• WORK REQUIRED
Edit the data below so that each "Instruction:" becomes "Goal:", and leave everything else unchanged.

(Target pointing data)
start

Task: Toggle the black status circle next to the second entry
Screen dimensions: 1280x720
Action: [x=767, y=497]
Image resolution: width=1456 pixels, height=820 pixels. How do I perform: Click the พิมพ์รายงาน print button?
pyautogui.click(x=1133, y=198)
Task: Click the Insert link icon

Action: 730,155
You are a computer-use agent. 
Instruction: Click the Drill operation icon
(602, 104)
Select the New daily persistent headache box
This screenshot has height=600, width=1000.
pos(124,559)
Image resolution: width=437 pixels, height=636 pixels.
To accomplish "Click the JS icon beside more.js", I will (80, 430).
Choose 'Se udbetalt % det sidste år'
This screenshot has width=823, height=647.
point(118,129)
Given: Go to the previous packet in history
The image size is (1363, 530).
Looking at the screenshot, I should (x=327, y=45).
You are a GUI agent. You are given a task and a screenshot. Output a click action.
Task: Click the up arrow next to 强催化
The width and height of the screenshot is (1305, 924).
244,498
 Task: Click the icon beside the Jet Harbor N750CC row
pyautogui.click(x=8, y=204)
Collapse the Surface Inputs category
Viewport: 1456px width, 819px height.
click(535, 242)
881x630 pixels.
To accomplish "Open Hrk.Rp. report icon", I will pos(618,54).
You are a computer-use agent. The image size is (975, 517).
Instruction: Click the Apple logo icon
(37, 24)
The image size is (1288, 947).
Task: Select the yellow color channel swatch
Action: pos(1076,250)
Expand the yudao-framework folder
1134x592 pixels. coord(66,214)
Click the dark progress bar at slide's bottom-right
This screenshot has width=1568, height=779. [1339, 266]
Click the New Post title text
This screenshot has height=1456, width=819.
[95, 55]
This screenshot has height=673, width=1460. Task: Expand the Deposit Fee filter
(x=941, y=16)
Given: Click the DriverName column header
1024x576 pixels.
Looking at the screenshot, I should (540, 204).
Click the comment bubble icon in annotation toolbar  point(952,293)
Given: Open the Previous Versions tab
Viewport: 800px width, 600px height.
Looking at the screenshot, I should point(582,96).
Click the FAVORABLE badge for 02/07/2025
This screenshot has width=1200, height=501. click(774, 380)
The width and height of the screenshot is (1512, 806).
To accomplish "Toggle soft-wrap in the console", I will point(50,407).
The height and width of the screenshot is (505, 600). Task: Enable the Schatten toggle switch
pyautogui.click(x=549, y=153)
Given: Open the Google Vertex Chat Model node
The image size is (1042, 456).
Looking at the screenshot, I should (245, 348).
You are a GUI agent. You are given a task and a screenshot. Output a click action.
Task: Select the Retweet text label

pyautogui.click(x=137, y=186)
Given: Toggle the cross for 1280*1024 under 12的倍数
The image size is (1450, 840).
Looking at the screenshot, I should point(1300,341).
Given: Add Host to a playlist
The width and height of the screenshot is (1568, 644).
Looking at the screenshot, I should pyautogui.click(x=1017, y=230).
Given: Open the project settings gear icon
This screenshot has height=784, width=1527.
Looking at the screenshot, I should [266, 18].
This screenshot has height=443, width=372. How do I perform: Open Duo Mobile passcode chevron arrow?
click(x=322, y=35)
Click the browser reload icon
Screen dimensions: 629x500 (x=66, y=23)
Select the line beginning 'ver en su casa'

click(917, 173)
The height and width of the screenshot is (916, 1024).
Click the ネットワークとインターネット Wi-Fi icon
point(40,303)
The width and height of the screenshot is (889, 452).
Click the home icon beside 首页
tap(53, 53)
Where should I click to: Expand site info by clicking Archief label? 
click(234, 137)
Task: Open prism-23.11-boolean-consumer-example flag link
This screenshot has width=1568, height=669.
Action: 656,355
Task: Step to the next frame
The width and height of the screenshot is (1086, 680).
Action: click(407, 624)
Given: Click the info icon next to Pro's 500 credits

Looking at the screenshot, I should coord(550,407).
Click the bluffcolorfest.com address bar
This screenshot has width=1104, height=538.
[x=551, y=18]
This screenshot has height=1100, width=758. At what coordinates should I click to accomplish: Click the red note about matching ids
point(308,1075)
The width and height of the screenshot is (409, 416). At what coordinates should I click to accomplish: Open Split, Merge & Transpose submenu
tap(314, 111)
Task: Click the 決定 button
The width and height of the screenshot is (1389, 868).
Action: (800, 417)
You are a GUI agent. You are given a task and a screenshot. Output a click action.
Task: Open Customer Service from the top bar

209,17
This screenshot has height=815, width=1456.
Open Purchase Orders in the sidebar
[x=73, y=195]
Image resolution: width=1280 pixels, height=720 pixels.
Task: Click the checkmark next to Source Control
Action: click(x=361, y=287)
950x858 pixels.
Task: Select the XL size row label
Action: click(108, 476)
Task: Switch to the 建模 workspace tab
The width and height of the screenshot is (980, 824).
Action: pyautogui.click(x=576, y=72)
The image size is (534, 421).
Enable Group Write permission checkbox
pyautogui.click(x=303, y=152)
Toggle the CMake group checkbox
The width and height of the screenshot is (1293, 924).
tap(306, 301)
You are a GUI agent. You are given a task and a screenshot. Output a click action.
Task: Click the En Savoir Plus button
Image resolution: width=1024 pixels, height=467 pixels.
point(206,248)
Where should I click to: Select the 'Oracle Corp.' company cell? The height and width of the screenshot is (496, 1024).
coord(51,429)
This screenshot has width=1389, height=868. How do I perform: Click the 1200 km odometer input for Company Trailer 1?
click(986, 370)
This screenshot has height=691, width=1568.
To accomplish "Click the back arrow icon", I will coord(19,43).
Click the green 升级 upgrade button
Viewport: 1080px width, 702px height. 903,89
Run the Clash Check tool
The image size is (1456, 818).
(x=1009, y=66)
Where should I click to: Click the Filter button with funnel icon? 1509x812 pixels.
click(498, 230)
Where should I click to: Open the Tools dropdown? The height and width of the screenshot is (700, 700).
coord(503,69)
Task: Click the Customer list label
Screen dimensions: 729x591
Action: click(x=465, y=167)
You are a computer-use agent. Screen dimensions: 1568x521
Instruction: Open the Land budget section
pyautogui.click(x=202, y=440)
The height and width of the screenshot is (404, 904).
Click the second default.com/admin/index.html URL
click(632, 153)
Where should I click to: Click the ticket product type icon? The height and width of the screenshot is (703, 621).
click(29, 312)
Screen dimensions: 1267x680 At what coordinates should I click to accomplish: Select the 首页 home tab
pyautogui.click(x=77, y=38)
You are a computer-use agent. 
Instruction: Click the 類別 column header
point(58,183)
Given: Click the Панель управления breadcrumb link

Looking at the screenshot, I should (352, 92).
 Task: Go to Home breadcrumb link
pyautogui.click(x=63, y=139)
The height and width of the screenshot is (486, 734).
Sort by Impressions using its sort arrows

end

• WORKED SOLUTION
Task: Toggle the black status circle next to the second entry
Screen dimensions: 1280x720
Action: [x=767, y=497]
Image resolution: width=1456 pixels, height=820 pixels. How do I perform: Click the พิมพ์รายงาน print button?
pyautogui.click(x=1133, y=198)
Task: Click the Insert link icon

Action: 730,155
You are a computer-use agent. 
Goal: Click the Drill operation icon
(602, 104)
Select the New daily persistent headache box
This screenshot has height=600, width=1000.
pos(124,559)
Image resolution: width=437 pixels, height=636 pixels.
To accomplish "Click the JS icon beside more.js", I will (80, 430).
Choose 'Se udbetalt % det sidste år'
This screenshot has width=823, height=647.
point(118,129)
Given: Go to the previous packet in history
The image size is (1363, 530).
Looking at the screenshot, I should (x=327, y=45).
You are a GUI agent. You are given a task and a screenshot. Output a click action.
Task: Click the up arrow next to 强催化
The width and height of the screenshot is (1305, 924).
244,498
 Task: Click the icon beside the Jet Harbor N750CC row
pyautogui.click(x=8, y=204)
Collapse the Surface Inputs category
Viewport: 1456px width, 819px height.
click(535, 242)
881x630 pixels.
To accomplish "Open Hrk.Rp. report icon", I will pos(618,54).
You are a computer-use agent. The image size is (975, 517).
Goal: Click the Apple logo icon
(37, 24)
The image size is (1288, 947).
Task: Select the yellow color channel swatch
Action: pos(1076,250)
Expand the yudao-framework folder
1134x592 pixels. coord(66,214)
Click the dark progress bar at slide's bottom-right
This screenshot has width=1568, height=779. [1339, 266]
Click the New Post title text
This screenshot has height=1456, width=819.
[95, 55]
This screenshot has height=673, width=1460. Task: Expand the Deposit Fee filter
(x=941, y=16)
Given: Click the DriverName column header
1024x576 pixels.
Looking at the screenshot, I should (540, 204).
Click the comment bubble icon in annotation toolbar  point(952,293)
Given: Open the Previous Versions tab
Viewport: 800px width, 600px height.
Looking at the screenshot, I should point(582,96).
Click the FAVORABLE badge for 02/07/2025
This screenshot has width=1200, height=501. click(774, 380)
The width and height of the screenshot is (1512, 806).
To accomplish "Toggle soft-wrap in the console", I will point(50,407).
The height and width of the screenshot is (505, 600). Task: Enable the Schatten toggle switch
pyautogui.click(x=549, y=153)
Given: Open the Google Vertex Chat Model node
The image size is (1042, 456).
Looking at the screenshot, I should (245, 348).
You are a GUI agent. You are given a task and a screenshot. Output a click action.
Task: Select the Retweet text label

pyautogui.click(x=137, y=186)
Given: Toggle the cross for 1280*1024 under 12的倍数
The image size is (1450, 840).
Looking at the screenshot, I should point(1300,341).
Given: Add Host to a playlist
The width and height of the screenshot is (1568, 644).
Looking at the screenshot, I should pyautogui.click(x=1017, y=230).
Given: Open the project settings gear icon
This screenshot has height=784, width=1527.
Looking at the screenshot, I should [266, 18].
This screenshot has height=443, width=372. How do I perform: Open Duo Mobile passcode chevron arrow?
click(x=322, y=35)
Click the browser reload icon
Screen dimensions: 629x500 (x=66, y=23)
Select the line beginning 'ver en su casa'

click(917, 173)
The height and width of the screenshot is (916, 1024).
Click the ネットワークとインターネット Wi-Fi icon
point(40,303)
The width and height of the screenshot is (889, 452).
Click the home icon beside 首页
tap(53, 53)
Where should I click to: Expand site info by clicking Archief label? 
click(234, 137)
Task: Open prism-23.11-boolean-consumer-example flag link
This screenshot has width=1568, height=669.
Action: 656,355
Task: Step to the next frame
The width and height of the screenshot is (1086, 680).
Action: click(407, 624)
Given: Click the info icon next to Pro's 500 credits

Looking at the screenshot, I should coord(550,407).
Click the bluffcolorfest.com address bar
This screenshot has width=1104, height=538.
[x=551, y=18]
This screenshot has height=1100, width=758. At what coordinates should I click to accomplish: Click the red note about matching ids
point(308,1075)
The width and height of the screenshot is (409, 416). At what coordinates should I click to accomplish: Open Split, Merge & Transpose submenu
tap(314, 111)
Task: Click the 決定 button
The width and height of the screenshot is (1389, 868).
Action: (800, 417)
You are a GUI agent. You are given a task and a screenshot. Output a click action.
Task: Open Customer Service from the top bar

209,17
This screenshot has height=815, width=1456.
Open Purchase Orders in the sidebar
[x=73, y=195]
Image resolution: width=1280 pixels, height=720 pixels.
Task: Click the checkmark next to Source Control
Action: click(x=361, y=287)
950x858 pixels.
Task: Select the XL size row label
Action: click(108, 476)
Task: Switch to the 建模 workspace tab
The width and height of the screenshot is (980, 824).
Action: pyautogui.click(x=576, y=72)
The image size is (534, 421).
Enable Group Write permission checkbox
pyautogui.click(x=303, y=152)
Toggle the CMake group checkbox
The width and height of the screenshot is (1293, 924).
tap(306, 301)
You are a GUI agent. You are given a task and a screenshot. Output a click action.
Task: Click the En Savoir Plus button
Image resolution: width=1024 pixels, height=467 pixels.
point(206,248)
Where should I click to: Select the 'Oracle Corp.' company cell? The height and width of the screenshot is (496, 1024).
coord(51,429)
This screenshot has width=1389, height=868. How do I perform: Click the 1200 km odometer input for Company Trailer 1?
click(986, 370)
This screenshot has height=691, width=1568.
To accomplish "Click the back arrow icon", I will coord(19,43).
Click the green 升级 upgrade button
Viewport: 1080px width, 702px height. 903,89
Run the Clash Check tool
The image size is (1456, 818).
(x=1009, y=66)
Where should I click to: Click the Filter button with funnel icon? 1509x812 pixels.
click(498, 230)
Where should I click to: Open the Tools dropdown? The height and width of the screenshot is (700, 700).
coord(503,69)
Task: Click the Customer list label
Screen dimensions: 729x591
Action: click(x=465, y=167)
You are a computer-use agent. Screen dimensions: 1568x521
Goal: Open the Land budget section
pyautogui.click(x=202, y=440)
The height and width of the screenshot is (404, 904).
Click the second default.com/admin/index.html URL
click(632, 153)
Where should I click to: Click the ticket product type icon? The height and width of the screenshot is (703, 621).
click(29, 312)
Screen dimensions: 1267x680 At what coordinates should I click to accomplish: Select the 首页 home tab
pyautogui.click(x=77, y=38)
You are a computer-use agent. 
Goal: Click the 類別 column header
point(58,183)
Given: Click the Панель управления breadcrumb link

Looking at the screenshot, I should (352, 92).
 Task: Go to Home breadcrumb link
pyautogui.click(x=63, y=139)
The height and width of the screenshot is (486, 734).
Sort by Impressions using its sort arrows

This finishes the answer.